» EXCERPT PROVIDED
>>>>

In Praise of Quitting | Vogue

Enter my home on a weekday around 4 p.m., and you’ll find a scene that feels ripped from a medical drama: Rushing, shouting, various equipment flying through the air. A ticking clock. Only when you squint do the differences come into view: Absolutely no one has sanitized their hands and while the stakes feel life or death, they are just… gymnastics. Albeit gymnastics that starts at 4:45 p.m, when we’re not home from school until 4:15, and is located 35 minutes from my home. You can do the math. And when you do, I think you’ll understand when I say:

In this house, we heart quitting. So far, this is our quitting year.

Quitting is a relatively new passion for my family, as we’ve only actually been doing things you can quit for a couple of years. There were baby times, then the pandemic and its slow return, but eventually we managed to frazzle ourselves into a classic tableau: Three kids with at least three extracurriculars to their name. For context, my kids are nine, seven and nearly five. They are young. I once envisioned myself being the kind of parent who eschewed activities altogether—Childhood is for unstructured exploration! I would say, all blissed-out, while they quietly painted rocks at my feet—I hit my limit on unstructured exploration around April 2020. When I could finally enroll my kids in teams and clubs, I did so not with the mindset of a gum-chewing, tracksuit-wearing, “my kid versus all” ambition monster, but with the mindset of someone who wanted, very much, to … drop … them … off.

So we did t-ball and baseball and basketball and flag football. Hip-hop and musical theater and ballet and tap. Animal club and book club and after-school workout club and, hatefully, formalized street parkour, which I’ll come back to. Each activity had its commensurate uniform, equipment, fundraisers, and dates to remember, and the ones that were not through school came with tuitions of varying heft. For a while, it was fun. It felt like the life Covid robbed us of. But soon the novelty wore off, dinner became things flung to the backseat of the car, and I found myself wondering: How had something I came to with such a non-intense mindset become so… intense?

What I realized was: I’d been confusing intensity and competition. I had checked myself for competitive tendencies before enrolling my kids in things, but I hadn’t thought to examine any other types of intensity. As it turns out, I’m not a snowplow parent or a tiger mom or any of the other vehicles or animals—I’m a… well, I’m kind of like a fairy who just chugged a Red Bull. When my children display a momentary interest in something, presto! I wave my wand and enroll you in it, instantly. One lingering look at the cover of Angelina Ballerina? I’m Priming leotards. Made a painting? Page the art school! Watched a few minutes of basketball with me, likely just to shut me up? I’ll be upstairs googling 10-foot hoop what if you have no driveway?

<<<<

» DATASET EXTRACT
>>>>

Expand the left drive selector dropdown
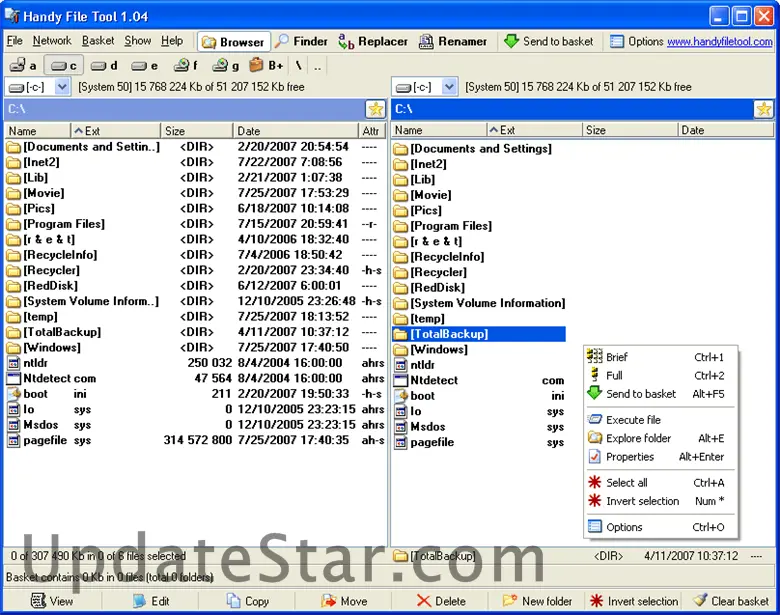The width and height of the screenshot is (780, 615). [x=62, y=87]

<<<<
>>>>

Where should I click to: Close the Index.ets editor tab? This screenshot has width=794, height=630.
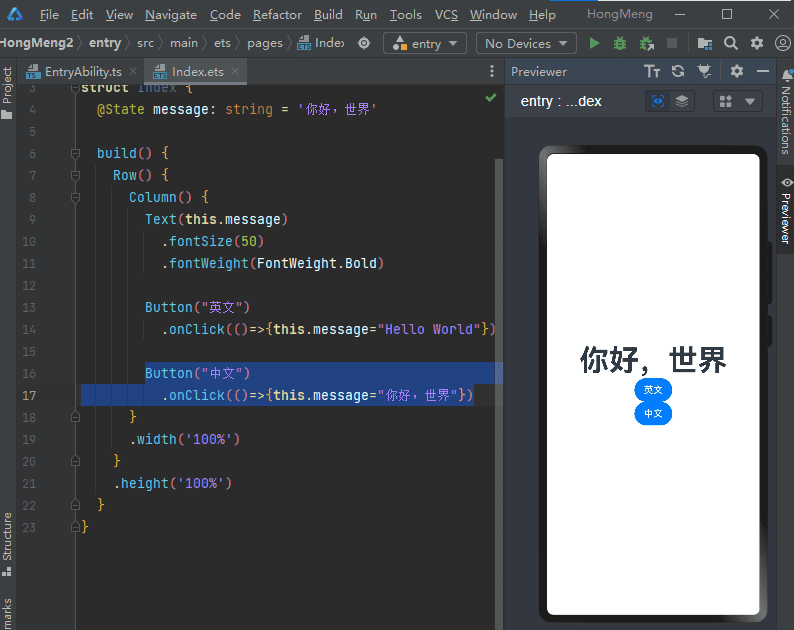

<<<<
>>>>

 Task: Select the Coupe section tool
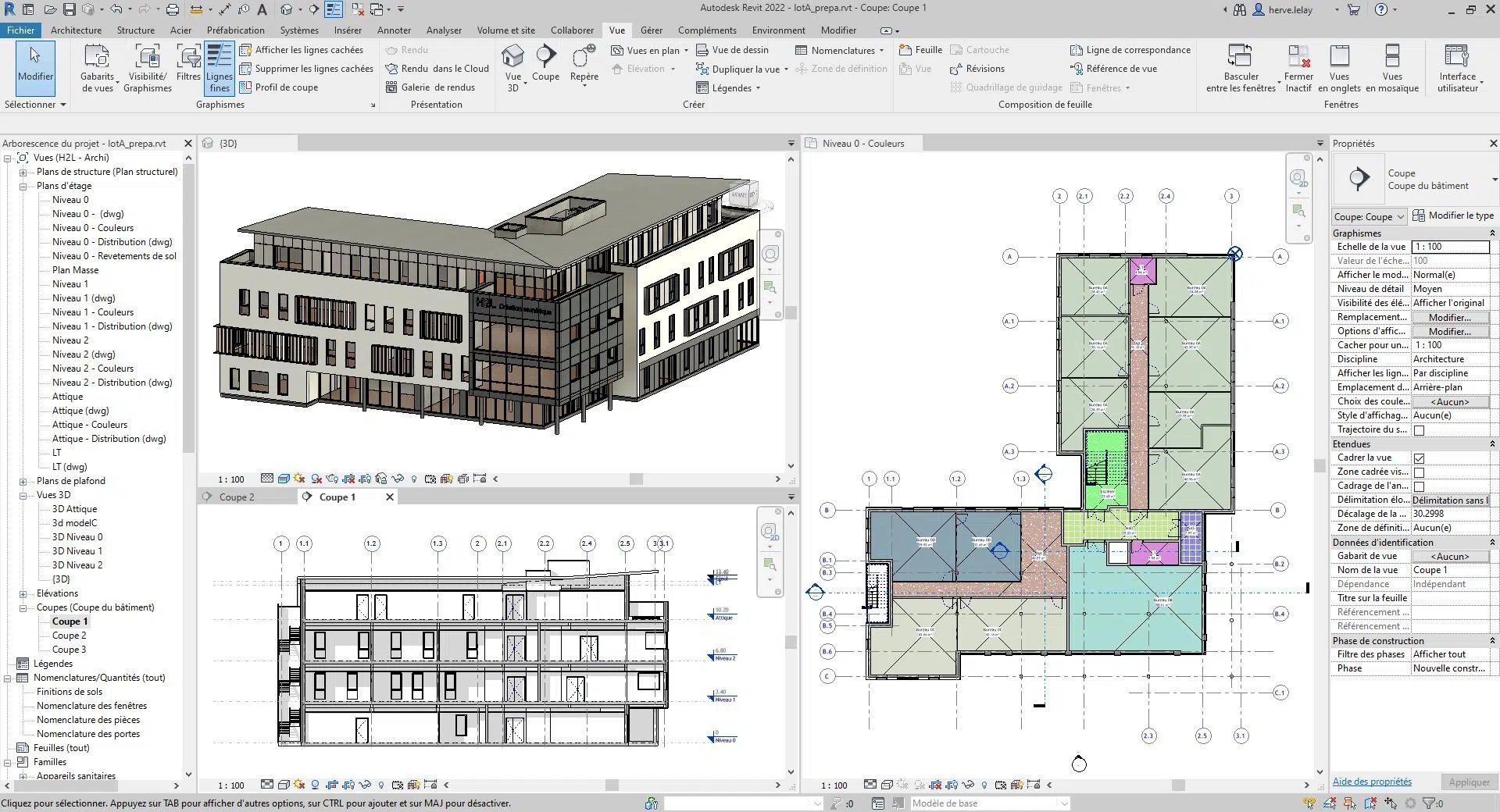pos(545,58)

<<<<

» LIST OF TASKS
- 1) In the essay on quitting, rewrite the passage starting at "In Praise of" and ending at "our quitting year.", replacing "gymnastics" with "swim practice".
- 2) According to the essay on quitting, how old are the writer's three kids?

» SOLUTIONS IN ORDER
- 1)
In Praise of Quitting | Vogue

Enter my home on a weekday around 4 p.m., and you’ll find a scene that feels ripped from a medical drama: Rushing, shouting, various equipment flying through the air. A ticking clock. Only when you squint do the differences come into view: Absolutely no one has sanitized their hands and while the stakes feel life or death, they are just… swim practice. Albeit swim practice that starts at 4:45 p.m, when we’re not home from school until 4:15, and is located 35 minutes from my home. You can do the math. And when you do, I think you’ll understand when I say:

In this house, we heart quitting. So far, this is our quitting year.

- 2) They are nine, seven and nearly five.